The consensus is that younger consumers aren’t enrolling because they don’t believe they need care — hence the “young invincibles” label.
But Chris Carothers, president of Carothers Insurance Agency, said that’s not often the case.
“The young are not buying because they were looking for help affording premiums, and there is no help, and they cannot afford coverage,” Carothers said.
Two issues are causing affordability troubles, Carothers said. One is real; the other is about perceptions.
Start with the real problem: The federal government says people making less than $46,000 a year can qualify for a tax credit that subsidizes their premium. The thing is, that subsidy is based partly on how much your plan costs, and the younger you are, the lower your premiums. And lower premiums mean less of a tax credit. In practice, most locals must be at least 47 to pay enough in premiums to get a subsidy, Carothers said.
Essentially, 20-somethings in Clark County get a subsidy only if they make less than $29,000 a year.
Then there’s the perception problem.
“Coverage under the Affordable Care Act was oversold as low-cost, or even free,” Carothers said. “People would tell us they were waiting for their ‘free Obamacare health care.’ That was the effect — ‘the government is going to take care of me.’ People have discovered that isn’t going to happen.”
An informational campaign could help reverse the tide, Carothers said.
“We need to remind businesses that it’s a liability to not offer coverage, because employees may be less productive if they’re worried about their health care. We could talk to these young adults about the need for them to get covered. If their employer offers benefits, it’s easy to sign up. If their employer doesn’t offer coverage, we need to talk to them about buying an individual plan. People need to realize it’s not that complicated.”

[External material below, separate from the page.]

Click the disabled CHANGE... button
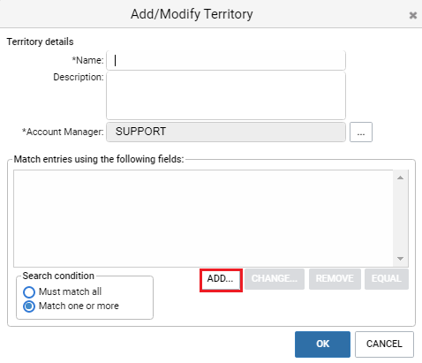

■ The Silver State Health Insurance Exchange is looking in earnest for an executive director to replace Jon Hager, who resigned Friday. The exchange posted a job description and qualifications for the position on its Twitter feed Tuesday.
The post pays as much as $117,030 a year, plus benefits that include participation in the state’s Public Employees Retirement System, 11 paid holidays a year, and annual accrual of three weeks of leave and three weeks of sick leave. To be in the running, you need at least a decade of “high-level” experience in health insurance and “demonstrated knowledge” of Obamacare. Candidates also need a bachelor’s or master’s degree with coursework in health care or business administration, “demonstrated understanding” of consumer-oriented information-technology systems and the ability to communicate well and build teams.
The ad said the new director will also oversee new wellness initiatives for small businesses that buy coverage through the exchange, and network and payment “innovations designed to contain health care costs.”
The exchange hasn’t given a timeline for making the hire.
■ The exchange also released new enrollment numbers on Monday. It said 20,930 Nevadans had paid for coverage through its Nevada Health Link website as of March 8. That was up from 19,840 on March 3, and 19,142 on Feb. 26.
At the rate sign-ups are going, enrollment will likely max out at less than 25,000 by the March 31 deadline. That’s 21.2 percent of the exchange’s original target of 118,000 enrollees, and half of the revised goal of 50,000.